UNITED STATES DISTRICT COURT FOR THE DISTRICT OF COLORADO
Dec 10, 2015
Civil Action No. 15-cv-01218-MEH-CBS (D. Colo. Dec. 10, 2015)

Opinion

Civil Action No. 15-cv-01218-MEH-CBS

12-10-2015

BRIAN F. WALSHE, Plaintiff, v. ROBERT ZABORS, and ENOVATION PARTNERS, LLC, Defendants.


ORDER ON MOTION TO AMEND ANSWER

Michael E. Hegarty, United States Magistrate Judge.
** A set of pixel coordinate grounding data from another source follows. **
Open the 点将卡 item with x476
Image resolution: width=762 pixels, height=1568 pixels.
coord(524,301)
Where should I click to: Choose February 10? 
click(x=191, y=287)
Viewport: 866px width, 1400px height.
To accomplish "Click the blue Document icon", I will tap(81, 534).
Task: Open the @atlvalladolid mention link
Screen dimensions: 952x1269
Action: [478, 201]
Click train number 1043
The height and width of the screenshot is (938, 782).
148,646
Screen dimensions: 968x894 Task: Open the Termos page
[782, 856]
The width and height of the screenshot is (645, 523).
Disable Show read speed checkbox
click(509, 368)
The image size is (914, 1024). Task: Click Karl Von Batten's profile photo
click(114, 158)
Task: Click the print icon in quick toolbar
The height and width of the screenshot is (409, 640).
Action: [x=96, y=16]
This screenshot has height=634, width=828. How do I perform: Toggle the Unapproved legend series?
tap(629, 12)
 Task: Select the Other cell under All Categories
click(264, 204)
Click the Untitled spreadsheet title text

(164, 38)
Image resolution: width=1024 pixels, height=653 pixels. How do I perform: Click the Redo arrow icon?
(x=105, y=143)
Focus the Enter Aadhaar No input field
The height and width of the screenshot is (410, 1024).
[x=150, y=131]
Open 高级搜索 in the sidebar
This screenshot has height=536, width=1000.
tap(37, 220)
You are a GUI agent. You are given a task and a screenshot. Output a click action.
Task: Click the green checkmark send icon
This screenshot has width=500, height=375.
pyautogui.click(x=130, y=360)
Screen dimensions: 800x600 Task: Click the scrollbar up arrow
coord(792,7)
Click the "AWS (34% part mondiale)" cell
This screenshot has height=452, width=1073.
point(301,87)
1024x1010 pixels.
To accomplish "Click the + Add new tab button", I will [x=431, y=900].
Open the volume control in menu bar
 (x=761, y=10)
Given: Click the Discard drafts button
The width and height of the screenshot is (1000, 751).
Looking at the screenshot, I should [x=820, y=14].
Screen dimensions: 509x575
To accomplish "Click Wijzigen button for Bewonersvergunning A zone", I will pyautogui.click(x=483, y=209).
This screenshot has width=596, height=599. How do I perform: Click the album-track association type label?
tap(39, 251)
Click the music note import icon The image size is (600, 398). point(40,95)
Before the Court is Defendant Enovation Partners, LLC's Motion under Rule 15(a)(2) for Leave to Amend Answer to Add Counterclaim [filed November 2, 2015; docket #28]. The matter is fully briefed and oral argument would not materially assist the Court in adjudicating the motion. For the following reasons, the motion is granted.

I. Background

Plaintiff initiated this action on June 10, 2015 alleging essentially that Defendants breached a partnership agreement, breached their fiduciary duty to Plaintiff, broke promises to Plaintiff on which he relied to his detriment, and enjoyed unjust enrichment. Complaint, docket #1. Defendants filed an Answer to the Complaint on August 18, 2015 essentially denying Plaintiff's allegations. Docket #20. The Court issued a Scheduling Order on August 10, 2015 setting deadlines for the exchange of discovery, as well as a November 1, 2015 deadline for joinder of parties and amendment of pleadings. Docket #17.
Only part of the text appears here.